**GIVEN PROBLEM**:
Could you recast the data from the line containing "How do I perform: Open the ホーム ribbon tab?" up to and including the line containing "tap(31, 215)" as a numbered list, with any blank lines left out?

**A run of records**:
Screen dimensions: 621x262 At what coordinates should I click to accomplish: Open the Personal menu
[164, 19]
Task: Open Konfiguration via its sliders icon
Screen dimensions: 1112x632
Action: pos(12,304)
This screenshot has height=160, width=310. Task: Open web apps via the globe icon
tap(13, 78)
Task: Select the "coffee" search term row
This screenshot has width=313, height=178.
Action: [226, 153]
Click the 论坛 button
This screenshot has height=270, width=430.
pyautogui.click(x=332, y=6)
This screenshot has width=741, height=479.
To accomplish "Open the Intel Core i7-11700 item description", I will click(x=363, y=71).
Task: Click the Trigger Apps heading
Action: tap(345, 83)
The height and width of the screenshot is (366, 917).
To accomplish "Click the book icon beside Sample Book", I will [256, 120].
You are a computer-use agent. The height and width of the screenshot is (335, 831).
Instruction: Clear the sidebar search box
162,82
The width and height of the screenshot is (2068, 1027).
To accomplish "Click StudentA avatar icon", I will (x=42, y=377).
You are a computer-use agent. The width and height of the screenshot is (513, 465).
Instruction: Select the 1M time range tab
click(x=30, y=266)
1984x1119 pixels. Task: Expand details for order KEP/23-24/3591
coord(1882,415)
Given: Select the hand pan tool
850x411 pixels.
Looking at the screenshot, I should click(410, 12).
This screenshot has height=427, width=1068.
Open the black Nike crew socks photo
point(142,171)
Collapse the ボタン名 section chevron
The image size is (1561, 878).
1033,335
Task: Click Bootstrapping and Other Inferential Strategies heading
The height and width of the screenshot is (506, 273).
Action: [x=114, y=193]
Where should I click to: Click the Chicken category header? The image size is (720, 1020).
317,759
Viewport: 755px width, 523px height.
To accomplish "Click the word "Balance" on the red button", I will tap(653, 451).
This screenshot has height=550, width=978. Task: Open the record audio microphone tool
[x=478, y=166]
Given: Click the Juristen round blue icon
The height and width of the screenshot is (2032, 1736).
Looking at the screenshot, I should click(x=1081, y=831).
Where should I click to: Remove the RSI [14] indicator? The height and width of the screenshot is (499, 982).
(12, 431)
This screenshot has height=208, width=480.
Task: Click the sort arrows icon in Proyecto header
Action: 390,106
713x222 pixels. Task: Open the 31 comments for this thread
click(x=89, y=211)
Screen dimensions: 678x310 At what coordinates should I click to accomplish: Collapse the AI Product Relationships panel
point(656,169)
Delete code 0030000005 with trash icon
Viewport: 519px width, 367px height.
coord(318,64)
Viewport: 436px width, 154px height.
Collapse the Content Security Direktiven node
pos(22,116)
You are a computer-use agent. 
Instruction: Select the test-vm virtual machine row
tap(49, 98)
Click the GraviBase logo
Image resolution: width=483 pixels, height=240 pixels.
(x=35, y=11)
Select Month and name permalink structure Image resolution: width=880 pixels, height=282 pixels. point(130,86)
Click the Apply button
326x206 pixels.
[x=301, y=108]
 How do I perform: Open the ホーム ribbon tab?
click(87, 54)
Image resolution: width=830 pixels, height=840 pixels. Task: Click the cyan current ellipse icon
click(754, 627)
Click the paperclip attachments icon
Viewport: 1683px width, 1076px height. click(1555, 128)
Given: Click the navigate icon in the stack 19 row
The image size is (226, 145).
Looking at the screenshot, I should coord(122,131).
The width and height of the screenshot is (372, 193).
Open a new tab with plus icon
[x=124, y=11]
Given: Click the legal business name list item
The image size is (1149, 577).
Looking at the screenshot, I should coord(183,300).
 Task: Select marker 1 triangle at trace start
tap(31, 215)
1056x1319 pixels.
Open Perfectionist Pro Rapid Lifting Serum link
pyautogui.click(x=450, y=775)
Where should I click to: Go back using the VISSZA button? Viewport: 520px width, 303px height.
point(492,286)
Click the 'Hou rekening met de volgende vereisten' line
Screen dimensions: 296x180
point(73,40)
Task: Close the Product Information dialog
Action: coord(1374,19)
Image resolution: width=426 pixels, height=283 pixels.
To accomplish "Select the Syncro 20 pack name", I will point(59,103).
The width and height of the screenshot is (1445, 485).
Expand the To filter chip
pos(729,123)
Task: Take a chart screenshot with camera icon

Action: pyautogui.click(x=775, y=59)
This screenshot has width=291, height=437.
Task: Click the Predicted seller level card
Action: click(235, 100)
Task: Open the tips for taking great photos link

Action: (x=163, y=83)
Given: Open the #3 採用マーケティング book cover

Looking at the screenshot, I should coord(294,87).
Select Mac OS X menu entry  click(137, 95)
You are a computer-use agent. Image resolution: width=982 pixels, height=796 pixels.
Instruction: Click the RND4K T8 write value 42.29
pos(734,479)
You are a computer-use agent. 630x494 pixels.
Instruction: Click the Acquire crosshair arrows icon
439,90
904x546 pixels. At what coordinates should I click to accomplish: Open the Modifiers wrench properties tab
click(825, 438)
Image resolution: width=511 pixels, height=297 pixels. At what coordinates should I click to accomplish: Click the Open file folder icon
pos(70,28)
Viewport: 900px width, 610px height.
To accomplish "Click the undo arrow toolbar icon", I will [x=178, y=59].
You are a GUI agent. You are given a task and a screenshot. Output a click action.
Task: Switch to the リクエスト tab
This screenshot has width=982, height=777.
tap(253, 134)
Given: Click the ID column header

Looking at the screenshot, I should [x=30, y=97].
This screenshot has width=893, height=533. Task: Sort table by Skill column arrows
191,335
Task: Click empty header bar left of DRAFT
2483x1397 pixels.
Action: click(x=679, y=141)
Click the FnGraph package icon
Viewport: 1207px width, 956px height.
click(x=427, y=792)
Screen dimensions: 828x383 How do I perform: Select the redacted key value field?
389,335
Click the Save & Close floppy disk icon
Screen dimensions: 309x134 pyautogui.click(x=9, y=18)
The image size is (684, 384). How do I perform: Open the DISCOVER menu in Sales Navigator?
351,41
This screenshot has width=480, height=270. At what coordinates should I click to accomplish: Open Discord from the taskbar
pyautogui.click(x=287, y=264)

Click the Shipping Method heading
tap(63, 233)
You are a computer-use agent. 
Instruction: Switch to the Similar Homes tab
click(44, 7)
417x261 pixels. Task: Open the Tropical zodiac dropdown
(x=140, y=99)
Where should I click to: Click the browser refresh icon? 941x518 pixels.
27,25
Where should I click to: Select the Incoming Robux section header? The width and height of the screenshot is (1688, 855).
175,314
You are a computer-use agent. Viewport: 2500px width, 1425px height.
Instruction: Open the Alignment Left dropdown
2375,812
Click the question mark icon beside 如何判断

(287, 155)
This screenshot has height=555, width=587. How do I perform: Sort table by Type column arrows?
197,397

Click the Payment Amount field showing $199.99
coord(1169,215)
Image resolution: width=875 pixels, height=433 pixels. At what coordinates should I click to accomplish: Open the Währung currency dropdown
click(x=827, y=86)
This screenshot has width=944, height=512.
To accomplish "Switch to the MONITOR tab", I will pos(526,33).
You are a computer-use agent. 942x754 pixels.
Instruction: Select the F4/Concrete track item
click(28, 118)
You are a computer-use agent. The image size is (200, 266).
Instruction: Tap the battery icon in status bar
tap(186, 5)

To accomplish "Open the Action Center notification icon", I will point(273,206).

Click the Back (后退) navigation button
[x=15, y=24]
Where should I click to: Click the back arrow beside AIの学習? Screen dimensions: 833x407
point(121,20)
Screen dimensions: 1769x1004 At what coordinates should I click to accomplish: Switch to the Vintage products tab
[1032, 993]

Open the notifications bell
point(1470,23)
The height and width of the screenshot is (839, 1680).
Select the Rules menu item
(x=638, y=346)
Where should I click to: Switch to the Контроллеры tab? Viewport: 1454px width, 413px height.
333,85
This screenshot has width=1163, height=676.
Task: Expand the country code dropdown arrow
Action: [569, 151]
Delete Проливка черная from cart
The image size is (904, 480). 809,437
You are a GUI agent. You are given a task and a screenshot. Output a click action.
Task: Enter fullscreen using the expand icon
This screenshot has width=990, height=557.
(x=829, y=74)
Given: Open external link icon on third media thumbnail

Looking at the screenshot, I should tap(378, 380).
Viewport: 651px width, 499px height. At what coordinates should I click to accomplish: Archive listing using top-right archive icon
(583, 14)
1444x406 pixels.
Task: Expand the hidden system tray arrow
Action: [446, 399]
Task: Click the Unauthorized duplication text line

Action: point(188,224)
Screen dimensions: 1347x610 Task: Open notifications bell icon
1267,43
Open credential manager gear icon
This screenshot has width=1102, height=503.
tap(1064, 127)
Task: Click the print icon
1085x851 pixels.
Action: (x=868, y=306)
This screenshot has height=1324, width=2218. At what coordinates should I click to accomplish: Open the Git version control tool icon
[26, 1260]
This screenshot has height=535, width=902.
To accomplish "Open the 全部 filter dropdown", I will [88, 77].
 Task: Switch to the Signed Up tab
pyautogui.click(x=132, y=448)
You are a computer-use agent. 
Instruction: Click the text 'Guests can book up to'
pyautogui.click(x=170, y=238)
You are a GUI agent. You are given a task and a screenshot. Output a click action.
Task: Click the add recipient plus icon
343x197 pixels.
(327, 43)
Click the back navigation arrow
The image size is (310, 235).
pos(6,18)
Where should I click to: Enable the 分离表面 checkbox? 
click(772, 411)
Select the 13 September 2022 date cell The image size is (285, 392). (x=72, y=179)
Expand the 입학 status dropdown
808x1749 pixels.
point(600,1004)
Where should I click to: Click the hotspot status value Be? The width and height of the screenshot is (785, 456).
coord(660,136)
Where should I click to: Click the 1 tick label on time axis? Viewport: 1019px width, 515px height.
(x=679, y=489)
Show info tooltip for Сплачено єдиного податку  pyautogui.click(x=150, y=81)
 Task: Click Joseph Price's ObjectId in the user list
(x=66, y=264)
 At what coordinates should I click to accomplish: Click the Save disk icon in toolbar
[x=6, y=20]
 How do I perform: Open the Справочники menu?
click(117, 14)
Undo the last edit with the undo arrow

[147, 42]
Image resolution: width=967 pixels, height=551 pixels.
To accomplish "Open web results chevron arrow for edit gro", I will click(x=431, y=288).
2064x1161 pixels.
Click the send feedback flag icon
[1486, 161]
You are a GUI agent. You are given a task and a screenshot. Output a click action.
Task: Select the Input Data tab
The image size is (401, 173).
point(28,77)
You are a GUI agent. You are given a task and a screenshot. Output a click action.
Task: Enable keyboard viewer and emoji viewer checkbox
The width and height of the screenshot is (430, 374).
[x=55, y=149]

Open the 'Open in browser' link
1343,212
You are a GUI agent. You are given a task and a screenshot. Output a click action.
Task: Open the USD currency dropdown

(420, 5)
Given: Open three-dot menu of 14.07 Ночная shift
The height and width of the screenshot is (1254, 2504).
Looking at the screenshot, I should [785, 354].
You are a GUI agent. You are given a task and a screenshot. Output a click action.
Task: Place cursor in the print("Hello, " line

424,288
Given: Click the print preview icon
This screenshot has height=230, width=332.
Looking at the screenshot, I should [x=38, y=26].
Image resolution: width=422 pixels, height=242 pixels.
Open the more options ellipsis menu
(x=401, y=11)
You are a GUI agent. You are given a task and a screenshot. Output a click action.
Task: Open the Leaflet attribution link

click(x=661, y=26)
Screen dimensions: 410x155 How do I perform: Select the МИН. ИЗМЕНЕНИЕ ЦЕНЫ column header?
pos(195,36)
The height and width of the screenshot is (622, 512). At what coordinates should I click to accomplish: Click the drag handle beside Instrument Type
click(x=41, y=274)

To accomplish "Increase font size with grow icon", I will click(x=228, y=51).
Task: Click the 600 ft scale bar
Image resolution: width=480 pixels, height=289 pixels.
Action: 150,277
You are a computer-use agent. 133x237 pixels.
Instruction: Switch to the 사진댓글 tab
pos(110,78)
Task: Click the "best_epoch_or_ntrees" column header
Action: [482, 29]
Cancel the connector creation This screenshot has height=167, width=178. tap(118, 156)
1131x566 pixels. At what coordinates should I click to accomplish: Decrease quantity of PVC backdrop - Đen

**TASK ANSWER**:
1.  How do I perform: Open the ホーム ribbon tab?
2. click(87, 54)
3. Image resolution: width=830 pixels, height=840 pixels. Task: Click the cyan current ellipse icon
4. click(754, 627)
5. Click the paperclip attachments icon
6. Viewport: 1683px width, 1076px height. click(1555, 128)
7. Given: Click the navigate icon in the stack 19 row
8. The image size is (226, 145).
9. Looking at the screenshot, I should coord(122,131).
10. The width and height of the screenshot is (372, 193).
11. Open a new tab with plus icon
12. [x=124, y=11]
13. Given: Click the legal business name list item
14. The image size is (1149, 577).
15. Looking at the screenshot, I should coord(183,300).
16.  Task: Select marker 1 triangle at trace start
17. tap(31, 215)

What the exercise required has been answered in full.